While mortarboard has been around in English since the middle of the 1700s, it did not make its first appearance as slang for the silly hat that we will be wearing on graduation day until 1854, in The Adventures of Mr. Verdant Green, an Oxford Freshman, by Cuthbert Bede, with the line: “‘I don’t mind this ‘ere mortar-board’… as he pointed to the academical cap.’” Both Mr. Bede (his real name being Edward Bradley) and his creation, the hapless scholar-in-training, Verdant Green, were characters in the truest sense.

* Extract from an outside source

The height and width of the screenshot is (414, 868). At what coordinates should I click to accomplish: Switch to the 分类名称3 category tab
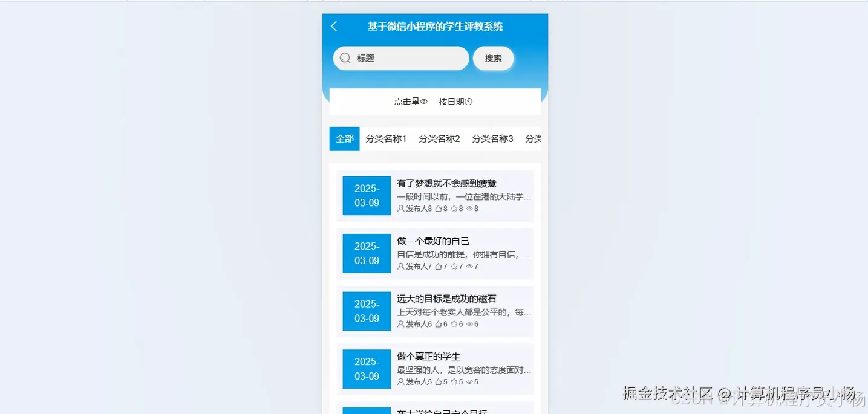point(493,138)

Bradley (1827-1889) was a comically inclined English clergyman who wrote for the satirical magazine Punch and the Illustrated London News, among others, but is best known for writing (and, impressively, drawing) his stories about fictional Brazenface College, at the real-life University of Oxford and the “green” collegian who inhabited it.

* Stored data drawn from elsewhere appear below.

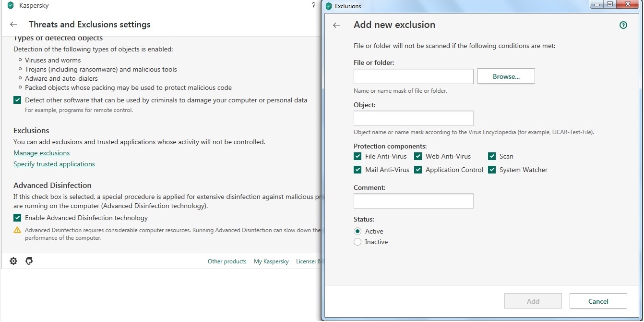Viewport: 644px width, 322px height.
Task: Open the Specify trusted applications link
Action: (54, 164)
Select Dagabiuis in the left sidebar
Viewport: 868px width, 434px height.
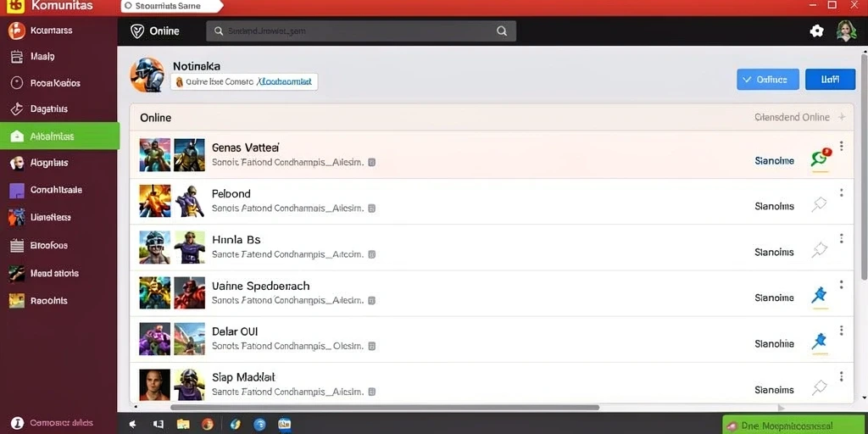pyautogui.click(x=48, y=109)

Another early literary reference in the same vein comes to us from the impeccable Lucy Maud Montgomery (1874-1942), from 1908, and her Anne of Green Gables, with this line: “Anne saw herself winning the … scholarship … and graduating in a gown and mortar-board.”
In the interest of comprehensiveness, two older synonyms for mortarboard include “catercap” and “trencher-cap.” The former refers to “the square cap worn by academics,” or to the “wearer of a catercap, a university man,” again according to the Oxford English Dictionary. It comes from the Old French “quatre,” from the Latin “quattuor,” meaning “four” (hence the four corners of the “catercap”).
The latter refers to a hat in the shape of an upside-down trencher, or a plate for food (made of wood, metal, or, in ye’ old medieval days, sometimes of bread; it was also an old synonym for a knife). The Oxford English Dictionary notes that it shares the same root word as “trench” and comes from the French “trancher,” meaning “to cut, hew, slice,” from the Latin “truncāre,” meaning “to cut or lop off,” from “truncus,” referring to a tree’s trunk.
So as you put on that mortarboard/catercap/trencher-cap, I hope you remember that you are wearing a bit of symbolically goofy slang. Remember, it is tradition. This is the last word of the quarter, as it were, but happily not forever, as there will be a summer edition of “Will’s Word.”